Instructions to follow:
Reproduce word for word every line of the listing below, from the line containing "Image resolution: width=1600" through the end of the listing.

Recorded data
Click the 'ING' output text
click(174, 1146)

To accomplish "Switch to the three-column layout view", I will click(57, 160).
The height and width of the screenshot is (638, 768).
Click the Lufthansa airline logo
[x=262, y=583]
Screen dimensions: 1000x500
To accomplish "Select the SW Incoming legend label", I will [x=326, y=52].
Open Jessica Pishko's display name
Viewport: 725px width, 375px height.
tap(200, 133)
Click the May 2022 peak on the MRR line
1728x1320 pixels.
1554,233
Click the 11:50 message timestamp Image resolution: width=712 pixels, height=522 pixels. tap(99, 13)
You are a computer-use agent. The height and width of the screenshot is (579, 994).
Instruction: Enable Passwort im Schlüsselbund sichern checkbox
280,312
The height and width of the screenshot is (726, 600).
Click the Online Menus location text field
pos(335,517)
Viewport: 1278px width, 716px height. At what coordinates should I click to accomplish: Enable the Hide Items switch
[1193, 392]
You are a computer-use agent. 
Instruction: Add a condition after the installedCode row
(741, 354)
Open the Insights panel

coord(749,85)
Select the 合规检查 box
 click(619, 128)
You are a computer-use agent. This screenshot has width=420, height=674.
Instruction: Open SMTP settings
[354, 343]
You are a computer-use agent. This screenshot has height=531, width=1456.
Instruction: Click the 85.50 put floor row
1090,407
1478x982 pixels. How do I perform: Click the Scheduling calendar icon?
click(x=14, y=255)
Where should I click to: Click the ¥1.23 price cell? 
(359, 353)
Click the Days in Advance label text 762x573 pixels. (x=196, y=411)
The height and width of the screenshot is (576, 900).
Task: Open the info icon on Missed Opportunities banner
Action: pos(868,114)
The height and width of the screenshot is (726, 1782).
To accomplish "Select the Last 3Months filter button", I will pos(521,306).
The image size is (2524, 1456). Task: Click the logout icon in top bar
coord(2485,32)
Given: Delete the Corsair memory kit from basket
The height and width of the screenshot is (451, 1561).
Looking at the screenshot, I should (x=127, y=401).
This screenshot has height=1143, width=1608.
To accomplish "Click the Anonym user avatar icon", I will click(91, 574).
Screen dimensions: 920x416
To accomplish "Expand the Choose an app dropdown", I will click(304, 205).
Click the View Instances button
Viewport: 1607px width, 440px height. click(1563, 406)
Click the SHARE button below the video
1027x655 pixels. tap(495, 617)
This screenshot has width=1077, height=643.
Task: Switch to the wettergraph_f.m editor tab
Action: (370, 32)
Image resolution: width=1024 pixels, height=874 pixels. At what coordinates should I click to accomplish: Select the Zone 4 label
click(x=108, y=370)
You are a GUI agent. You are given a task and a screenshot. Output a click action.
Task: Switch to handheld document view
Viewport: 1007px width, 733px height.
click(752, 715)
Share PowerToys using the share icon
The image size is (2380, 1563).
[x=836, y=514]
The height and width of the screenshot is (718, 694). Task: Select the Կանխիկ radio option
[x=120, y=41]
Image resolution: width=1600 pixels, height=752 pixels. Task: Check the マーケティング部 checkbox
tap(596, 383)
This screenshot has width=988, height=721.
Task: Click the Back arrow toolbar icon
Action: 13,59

Answer for this exercise:
Image resolution: width=1600 pixels, height=752 pixels. Task: Check the マーケティング部 checkbox
tap(596, 383)
This screenshot has width=988, height=721.
Task: Click the Back arrow toolbar icon
Action: 13,59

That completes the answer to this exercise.